Publication year - 2015
Publication title -
protein science
Language(s) - English
Resource type - Journals
SCImago Journal Rank - 3.353
H-Index - 175
eISSN - 1469-896X
pISSN - 0961-8368
DOI - 10.1002/pro.2637
Subject(s) - isg15 , proteases , protease , interferon stimulated gene , biology , microbiology and biotechnology , ubiquitin , virology , chemistry , biochemistry , gene , enzyme , innate immune system , receptor
Crimean‐Congo Hemorrhagic fever virus (CCHFV) is one of several lethal viruses that encodes for a viral ovarian tumor domain (vOTU), which serves to cleave and remove ubiquitin (Ub) and interferon stimulated gene product 15 (ISG15) from numerous proteins involved in cellular signaling. Such manipulation of the host cell machinery serves to downregulate the host response and, therefore, complete characterization of these proteases is important.
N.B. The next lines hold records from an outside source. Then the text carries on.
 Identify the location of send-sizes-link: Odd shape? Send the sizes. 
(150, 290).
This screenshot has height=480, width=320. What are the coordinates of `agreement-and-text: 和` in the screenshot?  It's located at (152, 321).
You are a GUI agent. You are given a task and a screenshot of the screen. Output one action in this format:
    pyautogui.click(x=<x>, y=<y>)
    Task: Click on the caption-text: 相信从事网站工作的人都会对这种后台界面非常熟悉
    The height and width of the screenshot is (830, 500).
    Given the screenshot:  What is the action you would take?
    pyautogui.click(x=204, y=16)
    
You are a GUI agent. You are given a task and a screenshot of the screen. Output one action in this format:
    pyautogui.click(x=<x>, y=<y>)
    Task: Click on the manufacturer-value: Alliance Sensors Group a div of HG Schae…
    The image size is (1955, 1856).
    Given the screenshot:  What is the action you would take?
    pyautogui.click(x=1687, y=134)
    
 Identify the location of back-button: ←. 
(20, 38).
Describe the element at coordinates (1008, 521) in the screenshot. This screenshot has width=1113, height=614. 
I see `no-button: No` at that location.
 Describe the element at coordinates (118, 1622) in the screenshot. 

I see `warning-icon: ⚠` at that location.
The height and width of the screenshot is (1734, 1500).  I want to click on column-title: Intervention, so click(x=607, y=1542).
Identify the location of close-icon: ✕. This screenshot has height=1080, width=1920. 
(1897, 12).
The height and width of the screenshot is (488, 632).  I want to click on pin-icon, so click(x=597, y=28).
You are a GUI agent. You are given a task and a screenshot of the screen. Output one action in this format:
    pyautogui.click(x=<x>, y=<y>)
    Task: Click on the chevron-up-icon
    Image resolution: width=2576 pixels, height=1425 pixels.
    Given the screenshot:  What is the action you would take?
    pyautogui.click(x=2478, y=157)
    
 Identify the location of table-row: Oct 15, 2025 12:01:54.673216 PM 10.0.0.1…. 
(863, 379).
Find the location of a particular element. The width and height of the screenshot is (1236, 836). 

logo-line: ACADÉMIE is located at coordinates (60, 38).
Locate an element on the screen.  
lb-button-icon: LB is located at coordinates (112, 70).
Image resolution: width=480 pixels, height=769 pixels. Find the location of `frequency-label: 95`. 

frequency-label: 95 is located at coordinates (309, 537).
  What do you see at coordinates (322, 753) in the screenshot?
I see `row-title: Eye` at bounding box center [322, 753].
While several structures of the CCHFV vOTU protease have been solved, both free and bound to Ub and ISG15, few structural differences have been found and little insight has been gained as to the structural plasticity of this protease. Therefore, we have used NMR relaxation experiments to probe the dynamics of CCHFV vOTU, both alone and in complex with Ub, discovering a highly dynamic protease that exhibits conformational exchange within the same regions found to engage its Ub substrate. These experiments reveal a structural plasticity around the N‐terminal regions of CCHFV vOTU, which are unique to vOTUs, and provide a rationale for engaging multiple substrates with the same binding site.